La scoperta del virus e lo sviluppo dei vaccini crea uno scenario nuovo: arrivano l’“Asiatica”, l’“Hong Kong”, ma intanto il nostro Paese viene travolto da eventi tragici sia nazionali (le bombe a Milano) che internazionali (la crisi del Biafra, la guerra del Vietnam). Negli ultimi capitoli Galli riesce benissimo a collegare storia e narrazione delle epidemie, progresso scientifico e pareri autorevoli fuorvianti, tradizioni dure a morire e opinione pubblica ondivaga e divisiva.
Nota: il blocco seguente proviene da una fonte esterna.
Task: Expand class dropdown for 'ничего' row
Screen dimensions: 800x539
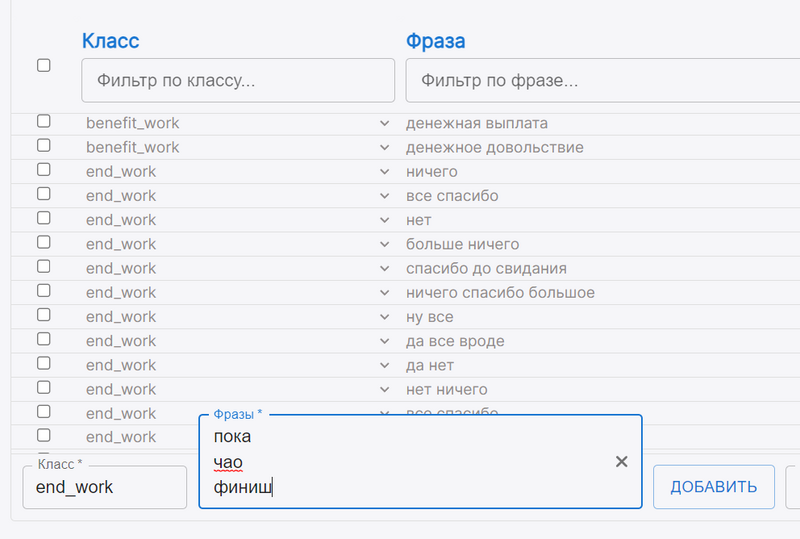Action: tap(384, 172)
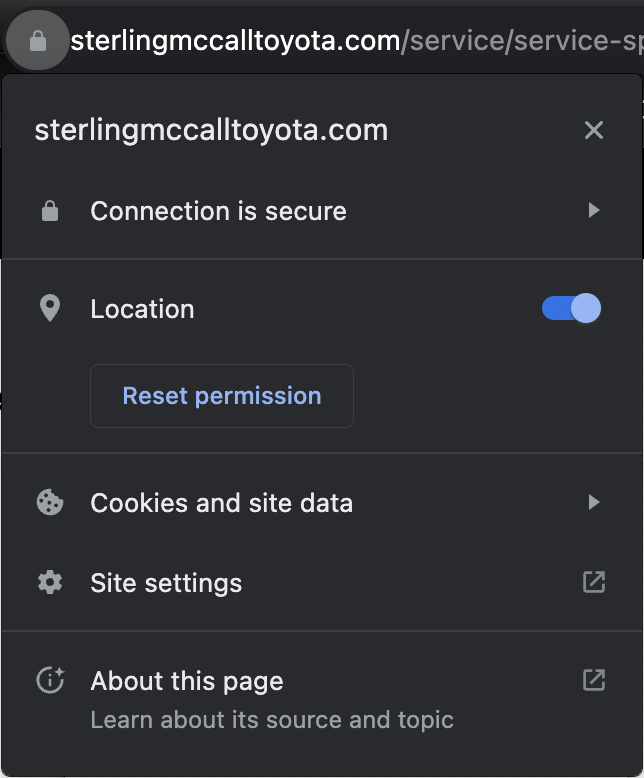644x778 pixels.
Task: Disable the Location permission toggle
Action: click(x=572, y=308)
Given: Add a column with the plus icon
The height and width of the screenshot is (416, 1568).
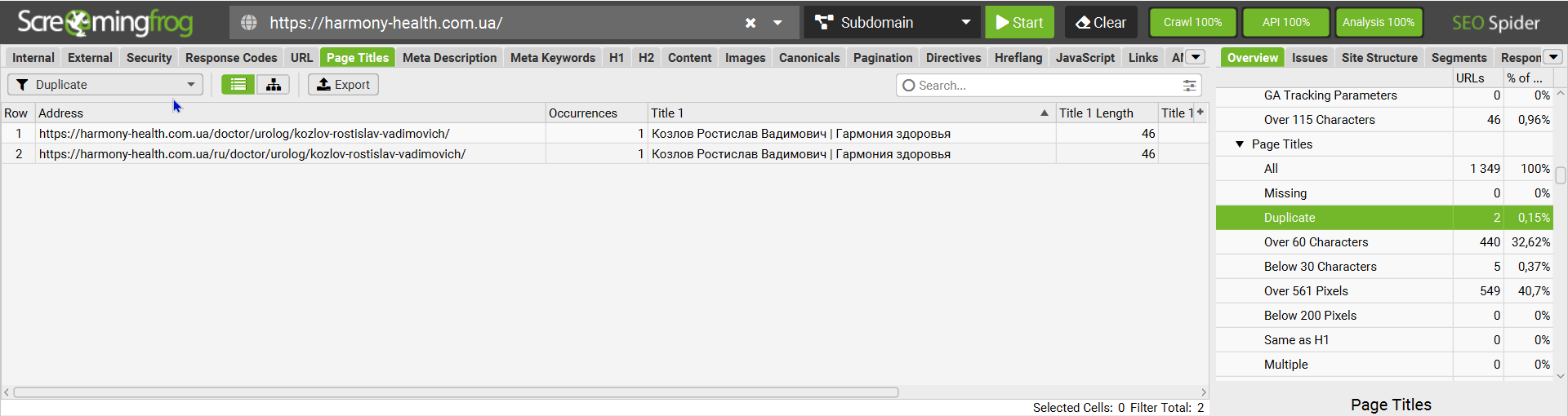Looking at the screenshot, I should click(1200, 112).
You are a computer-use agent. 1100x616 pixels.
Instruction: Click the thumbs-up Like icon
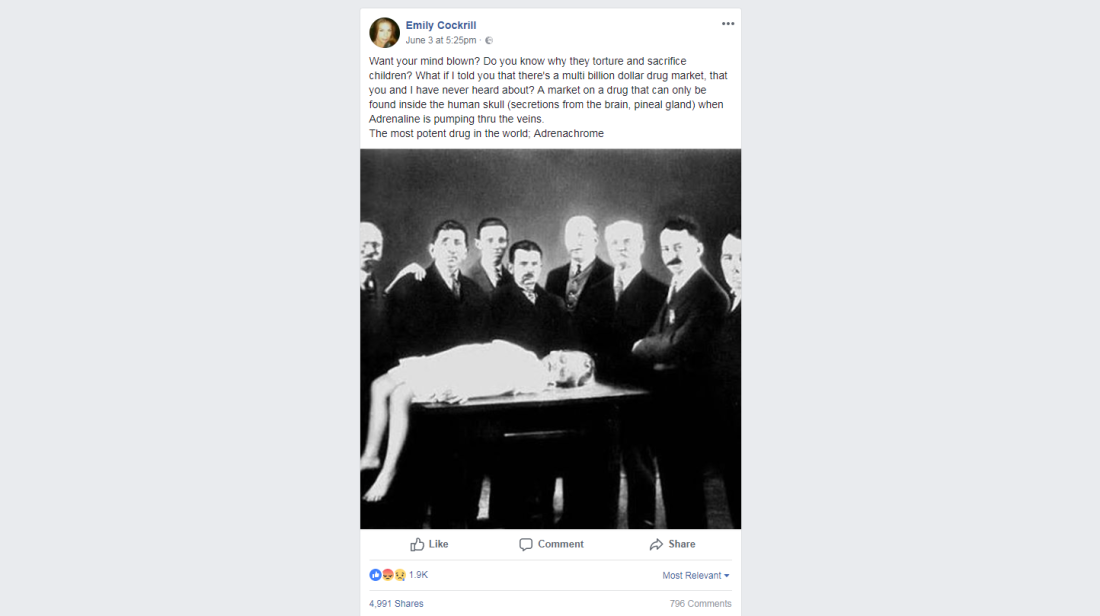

Storie di farmaci sbagliati, di vaccini non troppo efficaci, di focolai epidemici nei polli e nei maiali che creano beffe e danni economici importanti. Viene usato Topo Gigio per convincere la gente a vaccinarsi in una famosa campagna del 2009, ma ancora oggi persino il personale sanitario, soprattutto gli infermieri, ha forti resistenze a farsi vaccinare (mai sopra il 50 % decide di vaccinarsi nelle indagini svolte). I motivi più comuni per rifiutarsi sono paura per gli eventi avversi, dubbi sulla efficacia, non sentirsi parte di un gruppo ad alto rischio e la convinzione che influenza non sia una malattia grave.

Termini come H7N9, mutazioni, immunità, salto della specie, H3N2, sono entrati nei nostri telegiornali e nelle nostre conversazioni.

Abbiamo imparato molto ma non basta. Purtroppo il futuro riserverà altre pandemie ed è impossibile prevedere quando questo accadrà e quali saranno le caratteristiche del virus che ne sarà responsabile. La Covid-19 ha indicato la necessità di implementare la cooperazione globale per ottenere una migliore efficienza dei sistemi di allerta precoce e ha dimostrato quanto sia difficile e spesso impraticabile il tracciamento dei contatti. Dovremmo considerare che la prevenzione e il contenimento di future pandemie dipendono dalla combinazione di sforzi locali, nazionali e internazionali in un'ottica di global health (salute globale) che presta attenzione anche agli aspetti di salute animale e ad alcune fondamentali considerazioni ecologiche che riportano a problemi di portata planetaria. Una banale influenza vero?